Empty Country, Charles Bissel, and Field Mouse at Knitting Factory (05-06-2022)

Empty Country, Charles Bissel, and Field Mouse at Knitting Factory (05-06-2022)

Tom and I saw NYC four-piece Cymbals Eat Guitars play Bowery Ballroom during the foggy, liminal week between Christmas and New Year’s Eve in 2017. The Wrens’ Charles Bissell, Cymbals’ frontman and songwriter Joseph D’Agostino’s guitar teacher and mentor, opened for them, and after a typically fantastic Cymbals set, Bissell came out and fronted the band for a few tracks from The Wrens’ 2003 masterpiece The Meadlowlands. The Wrens were at least nominally still a band at that point, but they hadn’t played out in years. For a lot of people including myself to whom The Meadlowlands meant everything but had never had the chance to see any of the tracks off of it played live, it was a magical moment.

A lot has changed for both of these bands since then. We didn’t know it at the time – no one except the guys on stage did - but what we were witnessing was the final Cymbals Eat Guitars show, ending a ten-year run of some of the best music coming out of NYC or anywhere else. It’s debatable whether the Wrens still existed in any meaningful sense in 2017, but they definitely don’t now.

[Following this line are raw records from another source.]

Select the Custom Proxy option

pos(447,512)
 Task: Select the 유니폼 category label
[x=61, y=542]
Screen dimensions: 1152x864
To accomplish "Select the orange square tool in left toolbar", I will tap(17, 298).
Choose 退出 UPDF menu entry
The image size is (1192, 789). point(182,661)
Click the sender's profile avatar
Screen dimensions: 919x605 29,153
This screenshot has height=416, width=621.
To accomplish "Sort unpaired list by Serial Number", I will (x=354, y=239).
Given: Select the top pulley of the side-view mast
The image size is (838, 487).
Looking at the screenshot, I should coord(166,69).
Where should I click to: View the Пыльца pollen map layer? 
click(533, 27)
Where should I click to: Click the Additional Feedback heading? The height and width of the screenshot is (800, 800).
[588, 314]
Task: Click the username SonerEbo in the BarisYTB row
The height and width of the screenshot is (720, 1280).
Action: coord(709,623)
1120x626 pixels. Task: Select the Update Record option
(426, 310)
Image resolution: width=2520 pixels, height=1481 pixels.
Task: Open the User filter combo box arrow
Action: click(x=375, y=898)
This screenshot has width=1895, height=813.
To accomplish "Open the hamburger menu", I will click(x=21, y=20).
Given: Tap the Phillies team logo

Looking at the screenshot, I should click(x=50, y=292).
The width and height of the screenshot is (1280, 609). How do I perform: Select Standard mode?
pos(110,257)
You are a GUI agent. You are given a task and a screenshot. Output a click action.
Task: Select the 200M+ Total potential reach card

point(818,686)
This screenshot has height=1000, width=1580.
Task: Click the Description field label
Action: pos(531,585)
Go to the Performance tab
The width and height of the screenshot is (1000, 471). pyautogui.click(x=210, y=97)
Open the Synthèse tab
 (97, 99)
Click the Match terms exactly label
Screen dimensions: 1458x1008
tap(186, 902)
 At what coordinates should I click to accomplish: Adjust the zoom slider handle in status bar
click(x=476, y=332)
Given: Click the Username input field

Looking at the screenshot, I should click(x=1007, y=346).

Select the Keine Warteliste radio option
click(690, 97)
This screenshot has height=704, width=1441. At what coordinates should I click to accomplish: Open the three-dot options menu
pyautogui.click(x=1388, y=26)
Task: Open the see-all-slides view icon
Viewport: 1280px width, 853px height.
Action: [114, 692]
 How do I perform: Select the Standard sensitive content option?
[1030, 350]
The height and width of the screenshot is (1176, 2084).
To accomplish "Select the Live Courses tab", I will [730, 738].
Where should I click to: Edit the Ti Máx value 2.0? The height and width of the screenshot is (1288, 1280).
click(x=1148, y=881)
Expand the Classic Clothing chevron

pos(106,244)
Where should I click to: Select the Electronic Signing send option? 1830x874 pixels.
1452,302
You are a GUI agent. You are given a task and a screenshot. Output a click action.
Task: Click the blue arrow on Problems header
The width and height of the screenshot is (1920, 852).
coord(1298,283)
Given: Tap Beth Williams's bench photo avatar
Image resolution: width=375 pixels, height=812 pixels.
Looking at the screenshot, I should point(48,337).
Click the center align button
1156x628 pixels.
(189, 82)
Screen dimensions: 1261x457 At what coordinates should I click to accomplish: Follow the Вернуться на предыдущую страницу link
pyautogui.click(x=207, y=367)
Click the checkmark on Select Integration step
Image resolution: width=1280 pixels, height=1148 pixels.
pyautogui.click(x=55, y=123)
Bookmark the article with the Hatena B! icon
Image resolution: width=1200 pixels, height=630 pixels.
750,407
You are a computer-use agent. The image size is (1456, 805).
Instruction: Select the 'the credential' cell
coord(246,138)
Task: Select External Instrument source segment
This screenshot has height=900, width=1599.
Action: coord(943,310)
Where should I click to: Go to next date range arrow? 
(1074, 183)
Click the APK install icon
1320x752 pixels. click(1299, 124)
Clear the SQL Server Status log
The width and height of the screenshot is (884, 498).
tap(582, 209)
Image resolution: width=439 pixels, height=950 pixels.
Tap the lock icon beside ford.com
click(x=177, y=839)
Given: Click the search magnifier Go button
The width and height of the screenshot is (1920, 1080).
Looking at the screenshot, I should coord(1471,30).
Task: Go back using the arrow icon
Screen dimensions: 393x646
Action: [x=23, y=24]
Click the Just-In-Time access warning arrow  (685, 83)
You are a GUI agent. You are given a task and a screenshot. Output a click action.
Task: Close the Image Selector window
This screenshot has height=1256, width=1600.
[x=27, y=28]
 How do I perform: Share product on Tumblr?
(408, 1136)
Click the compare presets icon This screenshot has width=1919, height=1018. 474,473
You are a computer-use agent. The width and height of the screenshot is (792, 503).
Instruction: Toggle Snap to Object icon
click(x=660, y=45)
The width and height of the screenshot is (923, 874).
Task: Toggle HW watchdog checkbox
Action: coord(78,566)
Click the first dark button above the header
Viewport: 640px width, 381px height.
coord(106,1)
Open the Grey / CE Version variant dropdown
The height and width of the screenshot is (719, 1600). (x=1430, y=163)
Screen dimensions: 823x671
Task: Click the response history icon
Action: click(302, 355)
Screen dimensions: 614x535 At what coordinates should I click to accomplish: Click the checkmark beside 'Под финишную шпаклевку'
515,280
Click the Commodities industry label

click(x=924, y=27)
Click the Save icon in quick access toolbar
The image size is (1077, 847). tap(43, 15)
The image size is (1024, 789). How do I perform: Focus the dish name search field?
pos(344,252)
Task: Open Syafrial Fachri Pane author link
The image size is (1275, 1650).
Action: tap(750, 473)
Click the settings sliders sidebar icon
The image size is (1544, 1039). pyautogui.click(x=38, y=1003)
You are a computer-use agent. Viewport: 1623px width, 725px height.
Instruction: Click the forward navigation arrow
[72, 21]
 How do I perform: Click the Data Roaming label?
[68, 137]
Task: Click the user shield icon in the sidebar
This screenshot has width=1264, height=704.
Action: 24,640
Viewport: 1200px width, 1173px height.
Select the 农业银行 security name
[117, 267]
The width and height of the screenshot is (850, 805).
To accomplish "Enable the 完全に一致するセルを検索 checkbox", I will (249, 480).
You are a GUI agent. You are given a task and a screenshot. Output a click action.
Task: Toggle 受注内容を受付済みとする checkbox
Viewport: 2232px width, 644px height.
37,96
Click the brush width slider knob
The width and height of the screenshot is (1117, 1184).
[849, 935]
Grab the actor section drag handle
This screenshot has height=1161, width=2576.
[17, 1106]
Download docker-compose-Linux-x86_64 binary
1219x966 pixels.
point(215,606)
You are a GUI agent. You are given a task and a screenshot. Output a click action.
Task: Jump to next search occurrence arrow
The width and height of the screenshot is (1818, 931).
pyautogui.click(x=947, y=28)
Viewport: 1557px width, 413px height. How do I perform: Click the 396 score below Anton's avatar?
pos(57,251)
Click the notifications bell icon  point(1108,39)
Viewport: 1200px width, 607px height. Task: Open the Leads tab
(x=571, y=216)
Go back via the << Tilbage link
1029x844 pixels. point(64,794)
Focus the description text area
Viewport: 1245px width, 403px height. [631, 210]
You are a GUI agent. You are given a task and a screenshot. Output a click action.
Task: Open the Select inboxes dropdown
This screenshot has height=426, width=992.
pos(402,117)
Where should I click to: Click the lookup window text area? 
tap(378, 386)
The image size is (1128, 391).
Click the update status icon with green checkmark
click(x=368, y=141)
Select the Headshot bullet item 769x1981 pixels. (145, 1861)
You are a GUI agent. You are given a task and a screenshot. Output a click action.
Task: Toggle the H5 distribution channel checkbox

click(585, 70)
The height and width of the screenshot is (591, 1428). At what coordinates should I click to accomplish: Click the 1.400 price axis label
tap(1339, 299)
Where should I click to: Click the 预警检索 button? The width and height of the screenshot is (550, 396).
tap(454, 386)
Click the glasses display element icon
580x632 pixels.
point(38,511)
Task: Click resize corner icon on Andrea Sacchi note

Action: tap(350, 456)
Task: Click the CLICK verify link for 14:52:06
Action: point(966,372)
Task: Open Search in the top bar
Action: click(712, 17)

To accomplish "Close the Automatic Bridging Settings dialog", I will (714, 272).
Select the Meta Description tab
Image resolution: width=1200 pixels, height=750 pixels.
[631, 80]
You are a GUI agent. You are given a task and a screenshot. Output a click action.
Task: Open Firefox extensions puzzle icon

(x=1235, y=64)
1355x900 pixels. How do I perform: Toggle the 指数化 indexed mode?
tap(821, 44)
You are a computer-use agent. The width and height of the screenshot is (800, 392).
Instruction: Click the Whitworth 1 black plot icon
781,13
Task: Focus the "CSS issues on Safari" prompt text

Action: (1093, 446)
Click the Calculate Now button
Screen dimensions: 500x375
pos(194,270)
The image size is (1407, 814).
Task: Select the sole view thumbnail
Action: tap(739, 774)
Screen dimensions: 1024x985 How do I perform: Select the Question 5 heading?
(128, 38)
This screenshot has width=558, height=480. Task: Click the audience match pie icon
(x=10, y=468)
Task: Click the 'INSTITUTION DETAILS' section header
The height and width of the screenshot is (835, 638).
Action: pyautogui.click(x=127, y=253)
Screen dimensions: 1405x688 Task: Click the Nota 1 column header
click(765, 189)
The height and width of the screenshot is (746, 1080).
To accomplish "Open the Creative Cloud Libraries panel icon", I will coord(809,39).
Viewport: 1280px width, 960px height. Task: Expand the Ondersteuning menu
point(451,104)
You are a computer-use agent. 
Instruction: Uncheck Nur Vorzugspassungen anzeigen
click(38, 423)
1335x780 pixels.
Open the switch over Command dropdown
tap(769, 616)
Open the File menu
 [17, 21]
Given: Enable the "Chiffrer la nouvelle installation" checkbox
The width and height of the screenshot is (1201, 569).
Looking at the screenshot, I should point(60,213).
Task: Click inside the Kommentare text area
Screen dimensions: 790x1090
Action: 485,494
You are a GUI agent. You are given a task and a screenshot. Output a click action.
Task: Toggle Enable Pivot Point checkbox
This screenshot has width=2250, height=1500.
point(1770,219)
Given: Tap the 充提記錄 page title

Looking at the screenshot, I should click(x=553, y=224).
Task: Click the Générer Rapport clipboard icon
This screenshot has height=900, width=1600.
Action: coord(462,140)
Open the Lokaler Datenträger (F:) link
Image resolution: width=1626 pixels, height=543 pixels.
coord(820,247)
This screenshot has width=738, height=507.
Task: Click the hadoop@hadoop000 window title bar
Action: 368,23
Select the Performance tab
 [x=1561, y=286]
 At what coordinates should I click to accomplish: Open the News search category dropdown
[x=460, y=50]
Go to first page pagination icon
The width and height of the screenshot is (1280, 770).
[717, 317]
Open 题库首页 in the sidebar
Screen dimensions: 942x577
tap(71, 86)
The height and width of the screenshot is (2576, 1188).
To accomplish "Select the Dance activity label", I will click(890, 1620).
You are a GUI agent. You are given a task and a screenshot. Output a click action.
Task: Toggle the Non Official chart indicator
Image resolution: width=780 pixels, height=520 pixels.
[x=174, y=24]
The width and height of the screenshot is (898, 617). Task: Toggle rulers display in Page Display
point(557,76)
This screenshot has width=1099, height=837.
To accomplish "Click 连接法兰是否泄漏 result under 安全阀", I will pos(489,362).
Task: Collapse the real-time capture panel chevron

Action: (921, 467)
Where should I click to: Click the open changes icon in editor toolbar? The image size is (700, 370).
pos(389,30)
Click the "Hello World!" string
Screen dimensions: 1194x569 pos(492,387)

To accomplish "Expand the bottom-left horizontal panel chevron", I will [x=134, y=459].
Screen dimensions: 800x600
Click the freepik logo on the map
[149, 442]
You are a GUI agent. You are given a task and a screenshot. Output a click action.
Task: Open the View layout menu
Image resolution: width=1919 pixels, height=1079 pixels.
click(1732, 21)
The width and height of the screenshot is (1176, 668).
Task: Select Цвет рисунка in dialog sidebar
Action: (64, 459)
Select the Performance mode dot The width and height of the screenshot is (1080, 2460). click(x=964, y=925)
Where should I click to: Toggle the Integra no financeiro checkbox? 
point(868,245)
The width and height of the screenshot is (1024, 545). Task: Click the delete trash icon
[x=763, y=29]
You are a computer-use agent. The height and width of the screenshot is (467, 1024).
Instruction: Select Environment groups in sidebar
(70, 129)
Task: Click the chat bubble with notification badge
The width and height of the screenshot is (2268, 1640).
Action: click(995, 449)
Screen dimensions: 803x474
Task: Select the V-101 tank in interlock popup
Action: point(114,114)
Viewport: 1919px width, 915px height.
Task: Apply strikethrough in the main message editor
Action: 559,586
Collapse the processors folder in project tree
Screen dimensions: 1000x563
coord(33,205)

After nearly twenty years of wait for a promised new album from the band, with teases here and there and clockwork refrains of “This is the year!”, the Wrens pulled the ultimate Wrens move and broke up (if a band that hasn’t really done anything in a decade-plus qualifies to do that) in acrimony without releasing anything (read that whole story over at Stereogum here).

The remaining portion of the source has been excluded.